I recently read a post from a colleague at Goodworks Ventures, an impact investment fund in rural Montana, that hit home:

There is a lot of discussion around failure and startups these days. Fail fast. Failure is the way you get to success. Failure is a badge of honor that makes you more investable. All of these notions have some measure of traction in large well-funded entrepreneurial communities like Silicon Valley or New York or Boston, but that is not the landscape of Montana. Failure here means that the risk you took with your money, your friends and family’s money and perhaps, investor money, did not pan out. That you will now have to figure out what to do next in a place where jobs are not easy to find. Where going home for Thanksgiving Dinner might be more difficult than it has been in the past.”

The Flexible Capital Fund (a.k.a. the “Flex Fund”) is a Vermont-based and mission-focused investment fund that provides risk capital to help businesses in Vermont’s food system, forestry and clean energy sectors grow. We’ve learned firsthand that investing in Vermont’s innovative businesses that are putting everything on the line to help make the world a better place is, well, “risky business.” And, with risk, sometimes comes failure.

We don’t talk about failure in business enough, even though talking about it and the reasons why it happens can help us learn valuable lessons. I want to bring attention to those entrepreneurs who put their whole heart into their business, who care deeply about their employees and support their communities but end up needing to close for whatever reason. When a business closes due to market conditions, family issues, financial challenges or retirement of the founders – it seems like we forget that those who started and ran the business are people, not just the legal entity they founded.

In the past year, three Flex Fund portfolio companies closed their doors, all due to different circumstances. This is out of 14 total companies funded. I’d say that isn’t a bad track record but even one small business closing in Vermont is enough to impact not only the entrepreneur’s life, but the lives of their employees, customers, vendors and the communities they serve.

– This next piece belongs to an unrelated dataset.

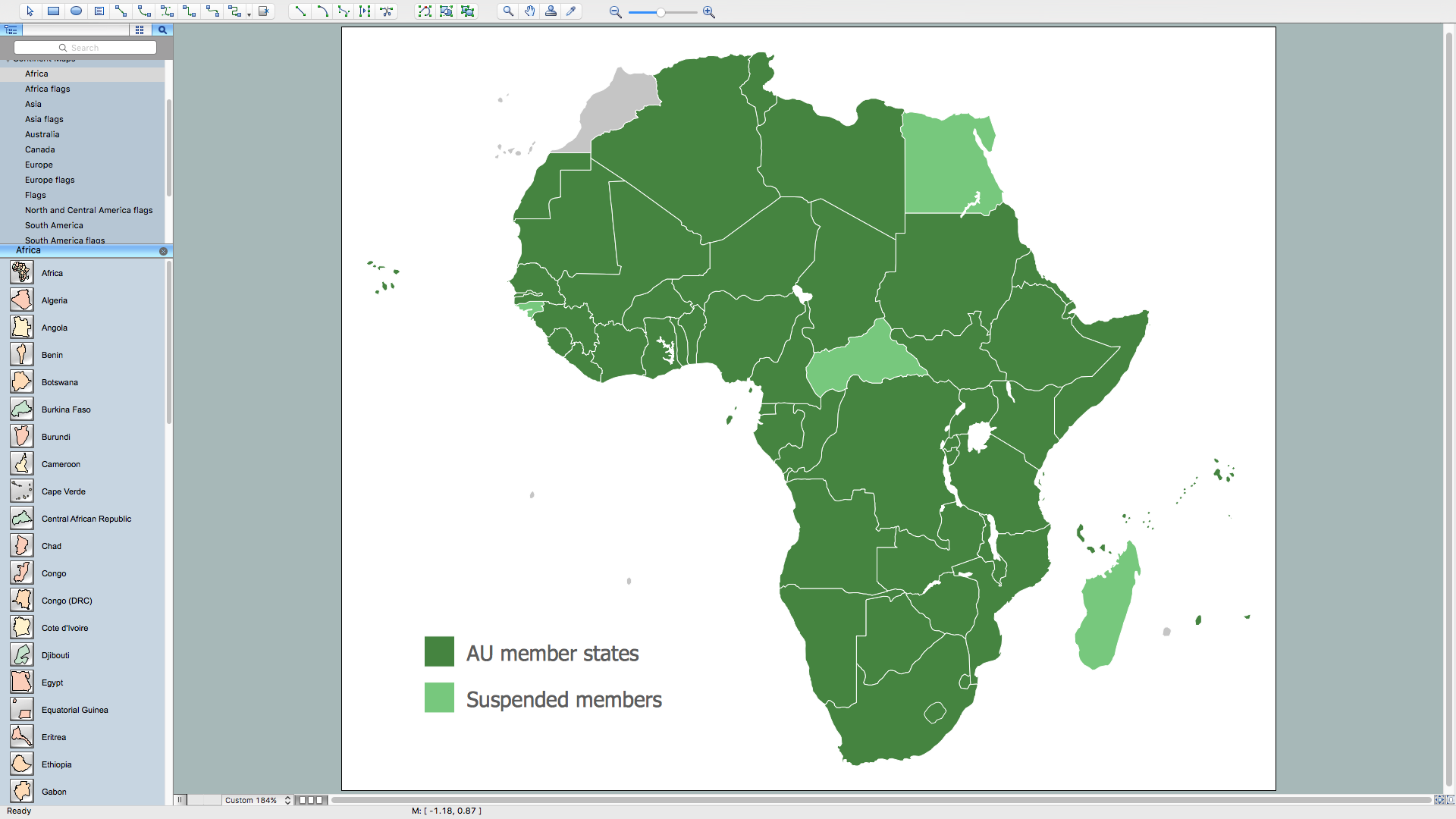Select the ellipse shape tool
Viewport: 1456px width, 819px height.
pos(76,11)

When things don’t go as planned, and a business needs to wind down, we can find ways to do this with dignity and respect for what was built by the entrepreneur. As an investor, I’ve seen how easy it is for funders to get caught up in preserving “capital and collateral,” considering only what’s at stake for their organizations. We can do better – remembering that we need to consider the long-term, bigger picture of how our actions impact real people – the entrepreneurs, the employees, the other funders in a financing deal, and the community.

As hard as it is to start up a business, it’s even harder to wind one down when things don’t work out. We’re pretty good in Vermont at helping startups find resources and capital. We’re not as good at helping an entrepreneur close up shop so they can help their employees find other work, minimize losses to their investors and lenders, and find a way to move on personally. Sometimes it may require patience or just a little more time to pursue another avenue to find a better outcome than the forced liquidation of a business. I’ve seen things turn quickly from what was moving towards an orderly sale of a business (with more than a few interested buyers) to a forced liquidation scenario which dropped a lot of dollars off the table because patience had run out.

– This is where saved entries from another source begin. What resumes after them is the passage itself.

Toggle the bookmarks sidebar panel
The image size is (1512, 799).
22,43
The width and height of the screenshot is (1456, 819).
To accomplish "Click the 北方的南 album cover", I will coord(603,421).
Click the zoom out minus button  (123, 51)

Entrepreneurship is hard. Starting something from scratch, growing it, financing it, hiring and keeping good employees – is hard and stressful work. An academic study on the mental health of entrepreneurs found that only 7 percent of the general population reports suffering from depression, but 30 percent of founders report dealing with its effects. That statistic is staggering but entirely believable. Entrepreneurship is a deeply personal journey, and it’s difficult to separate your identity from the business you’re trying to create. Business setbacks can seem like personal setbacks, and this is where depression can quickly take hold.

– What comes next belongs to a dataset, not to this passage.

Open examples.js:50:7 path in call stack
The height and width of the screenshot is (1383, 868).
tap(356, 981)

When a business fails, I hope we as funders can allow entrepreneurs the time to work with their creditors and investors in a way that will maximize the outcome of repayment and minimize the detriment to entrepreneurs and their employees. When entrepreneurs work diligently and in cooperation with their funders, I’d like to think that we in Vermont can set the example of how to do things differently – treat founders with respect and understand they are grieving for the loss of their business, which they put their heart and soul into building. After all, these entrepreneurs are our neighbors, our family, our colleagues, our community members. And, they took the real risk, didn’t they?

Janice St. Onge
President
Flexible Capital Fund

About the author: Janice St. Onge is President of the Flexible Capital Fund, a mission investment fund providing risk capital to growing businesses in Vermont’s food system, forestry and clean technology sectors. Janice brings economic and business development as well as financial expertise to the organization, having served in the technology and financial services industries, as well as higher education and state government sectors during her 25-year career. Janice is a member of the Vermont and NNE Women’s Investors Networks, and serves on the Clean Energy Development Fund Board, and advisory board for the Small Business Development Center.